La Nueva Historiografía y la Microhistoria Social impusieron la revisión de los discursos sobre el pasado, pero también forzaron una reconsideración del problema de la relación del historiador con el oficio y con la gente que la llenaba de contenido. Una de las lecciones aprendidas por cualquiera que se acercara a la historiografía era que había que revisar una concepción que identificaba la asepsia interpretativa y la frialdad analítica con la imparcialidad y la cientificidad. Con ello se daba un golpe frontal a la tradición parsoniana y la concepción de la Universidad -pública o privada- como una anodina “casa de estudios”.
En términos temáticos, se laboró con ámbitos sociales inéditos. Los espacios primados fueron los de los productores directos: esclavos, jornaleros y obreros rurales, libertos y artesanos. La otra ansiedad fue aclarar la ingeniería de la explotación en el entramado de las relaciones de clase.
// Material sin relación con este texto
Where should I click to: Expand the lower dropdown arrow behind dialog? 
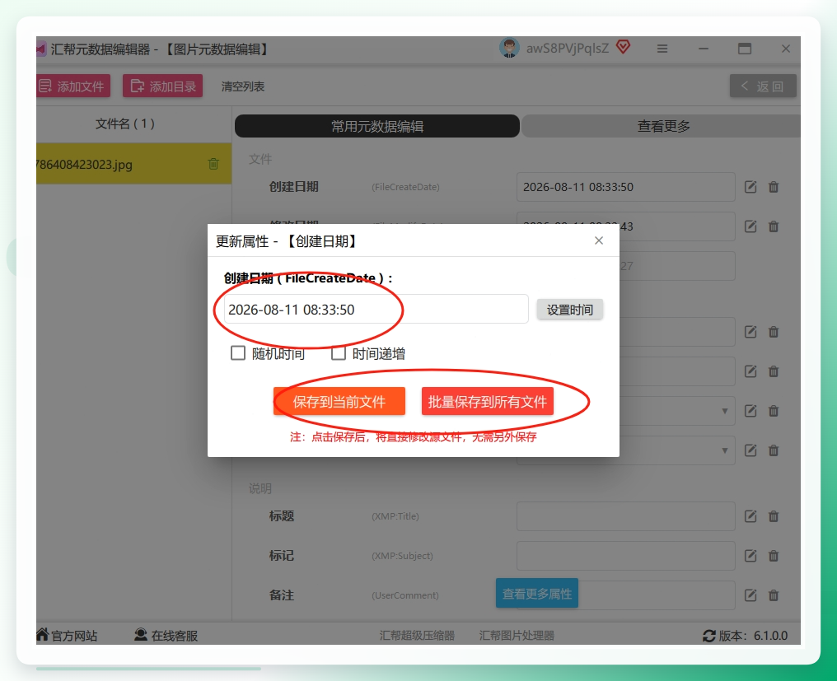click(x=724, y=450)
El interés en descifrar el funcionamiento de los sistemas de producción social durante el siglo 19, los llevó por los intersticios de la hacienda azucarera y cafetalera, a la vez que trajo otros componentes sociales tales como los arrimados y las unidades familiares de producción.
La meta era aclarar el papel de los hacendados, apropiados como explotadores, en su entorno social y financieros. La idea romántica del hacendado como modelo de “éxito social” que imperaba en la Historiografía Liberal y el Hispanismo, fue puesta en entredicho. Esa fue otra aportación permanente de aquel discurso y, quizá, la crítica más dura y duradera que ejecutó. La historiografía nueva resaltó las contradicciones de aquellas clases con los comerciantes-prestamistas y con los productores directos sin pietismo: los hacendados eran explotadores sumisos a otros explotadores, pero poseían un margen de juego mayor que el de los sectores subalternos de la base social.
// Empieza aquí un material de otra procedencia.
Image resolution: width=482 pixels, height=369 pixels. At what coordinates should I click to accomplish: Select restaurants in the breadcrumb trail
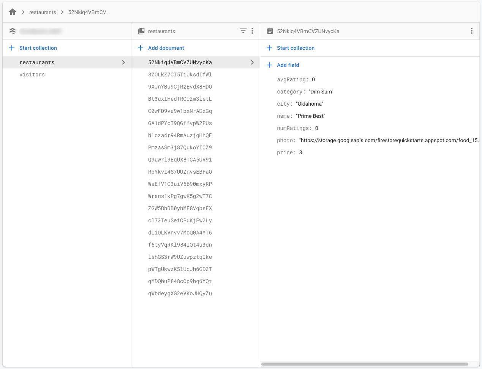tap(43, 12)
El juicio dominante difería de la interpretación Liberal. Las contradicciones al interior de aquella clase social no se explicaban por las diferencias nacionales y culturales: un hacendado puertorriqueño no era distinto de uno corso o español. La distancia competitiva entre unos y otros era más comprensible a la luz de sus relaciones con el mercado internacional y la capacidad que tuviesen para conseguir o no, el favor de las autoridades coloniales. La revisión de aquella bibliografía, al cabo de los años, me dice que se caminaba en la ruta de una Sociología Histórica de alta calidad o, si uso el lenguaje de Marc Bloc, de un tipo de Microsociología o Sociometría bien articulada.
En términos metodológicos, la Nueva Historiografía y la Microhistoria Social impusieron un estilo fronterizo al de Antropología Cultural que afirmó el componente teórico en su lenguaje. El hacer historiográfico, y esta me parece la otra gran aportación de aquella experiencia, se redefinió: hacer historia no se reducía a la descripción del acto y el proceso. La reflexión teórica era consustancial a la de historiar. Paralelamente, una sociología de la literatura se difundió entre la intelectualidad en el medio mixto de la Sociología Teórica y la Crítica Literaria, como fue el caso de José Luis Méndez.
En 1984, Lydia M. González y Ángel Quintero Rivera, sintetizaron lo mejor de aquel proceso en un texto. El título, La otra cara de la historia, fue pensado para llamar la atención sobre la diferencia o la heterogeneidad del país desde una perspectiva dualista. Se trataba de la imagen de la “otra cara, la cara del pueblo”, o bien, de “la historia de Puerto Rico desde su cara obrera”. El esfuerzo se justificaba porque los autores reconocían la “riqueza de esa olvidada y menospreciada historia de los trabajadores puertorriqueños”. Pero la historia, más que Jano bifronte, es un Brahma o una Shiva de múltiples rostros.